Numeric. Font size of the class integer text inside the geom-labels. Default is 3.

x_angle

Numeric. Rotation angle of x-axis tick labels in degrees. Default is 45.

line_size

Numeric. Width of the entropy trajectory line. Default is 1.5.

plot_title

Character or NULL. Plot title. If NULL (default), the title is auto-generated as "GMM Entropy Class Trajectory \u2014 Site <site>".

save

Logical. If TRUE, the plot is saved to disk via ggsave. Default is FALSE.

save_path

Character or NULL. Directory in which to save the file. Created recursively if it does not exist. Must be supplied when save = TRUE. Default is NULL.

save_extension

Character. File extension including the leading dot (e.g. ".jpeg", ".pdf", ".png"). Default is ".jpeg".

width

Numeric. Saved figure width in inches. Default is 20.

height

Numeric. Saved figure height in inches. Default is 15.

dpi

Numeric. Resolution of the saved raster output in dots per inch. Default is 600.

Value

A ggplot object (returned invisibly). Additional ggplot2 layers can be appended with + before printing or saving, for example:


p <- plot_site_class_trajectory(traj$Data_Frame, site = 681L, ...)
p + ggplot2::geom_vline(xintercept = 14, colour = "darkorange",
                         linetype = "dashed", linewidth = 1.5)
  

Details

The function operates on the $Data_Frame element returned by plot_entropy_trajectories, which contains columns sites, entropies, class, max_class, period, and coverage.
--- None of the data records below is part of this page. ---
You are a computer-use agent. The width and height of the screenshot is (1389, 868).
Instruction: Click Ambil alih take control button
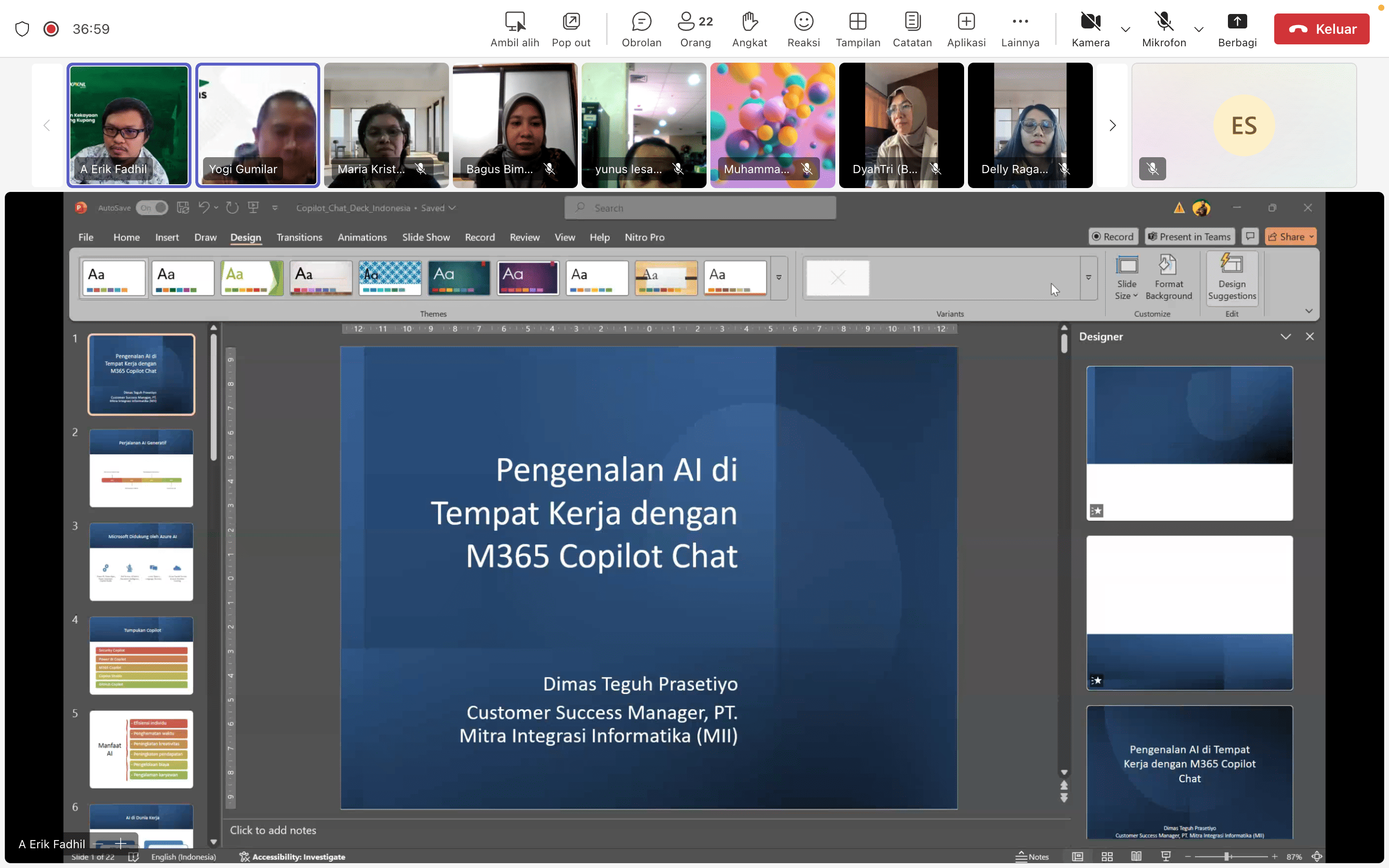tap(514, 29)
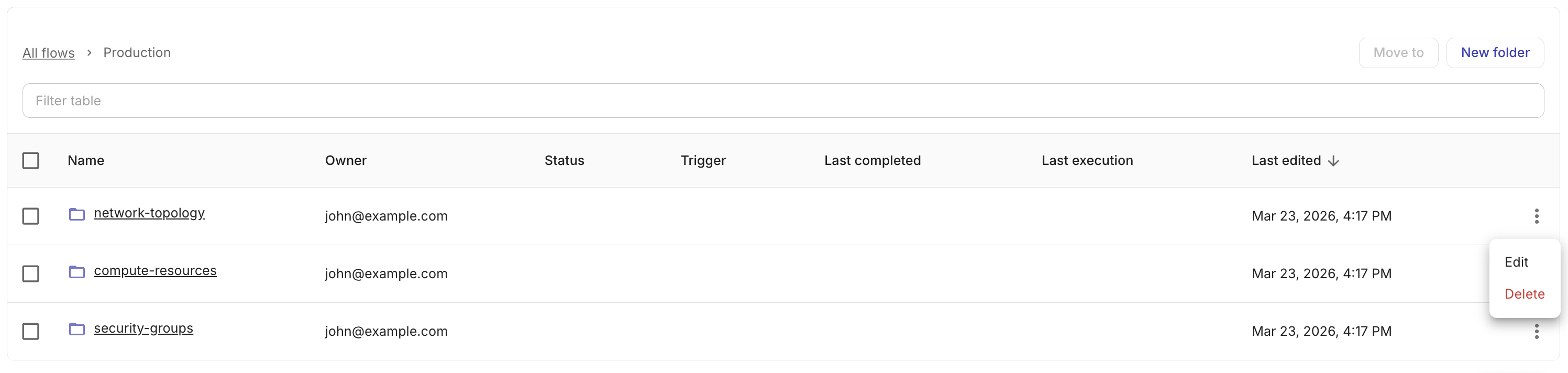This screenshot has width=1568, height=373.
Task: Choose Delete from the context menu
Action: (x=1524, y=294)
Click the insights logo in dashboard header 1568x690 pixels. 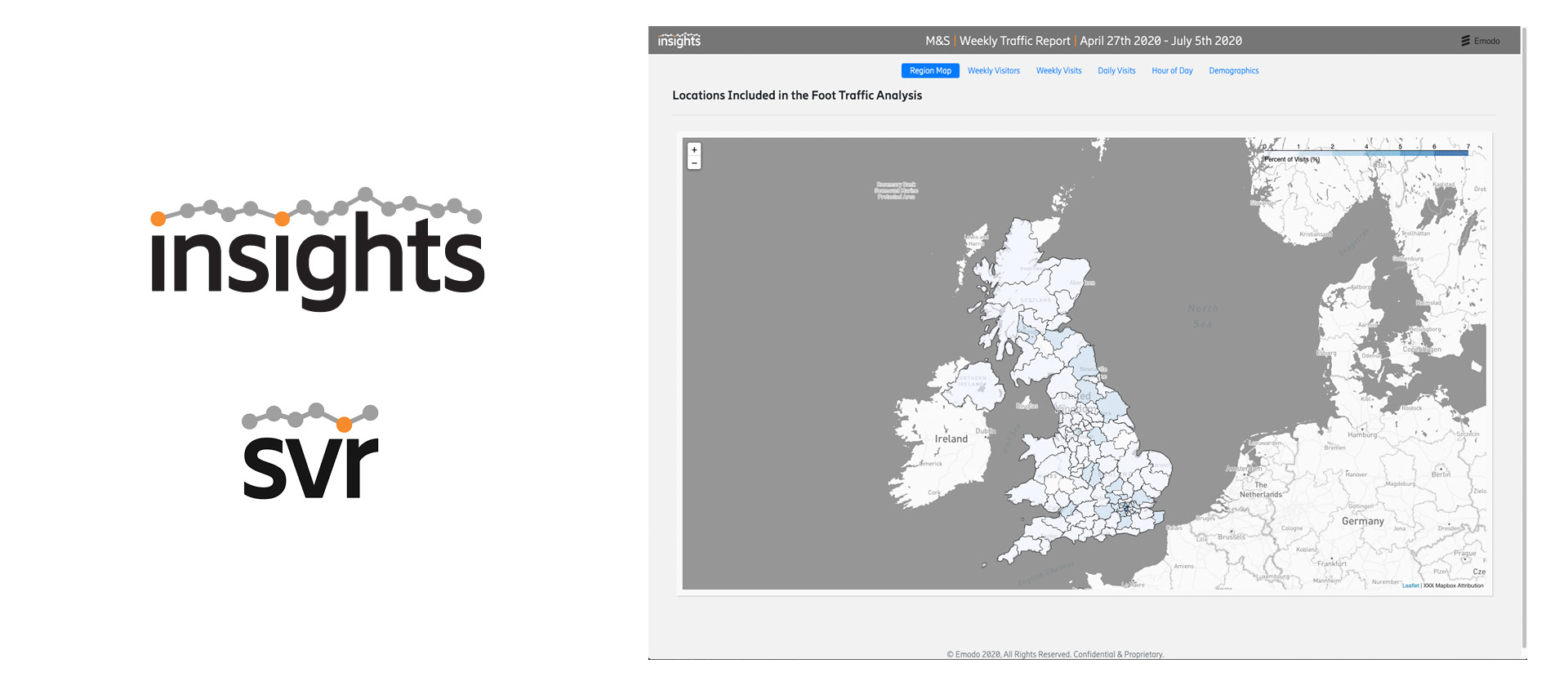click(x=679, y=40)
Class label interpretation. The green label (upper) records the GMM class assigned to the site in that partition; the red label (lower) records max_class — the label of the highest-entropy component for that partition. When the two labels are equal the site has entered the highest-entropy class. Without relabeling, max_class is the raw Mclust label carrying the highest mean entropy (i.e. max(classification) at clustering time). When the user has pre-relabeled the partitions via relabel_entropy_classes before calling plot_entropy_trajectories, max_class is 1L throughout (class 1 is the highest-entropy group by definition), and the sentinel 999L is preserved unchanged.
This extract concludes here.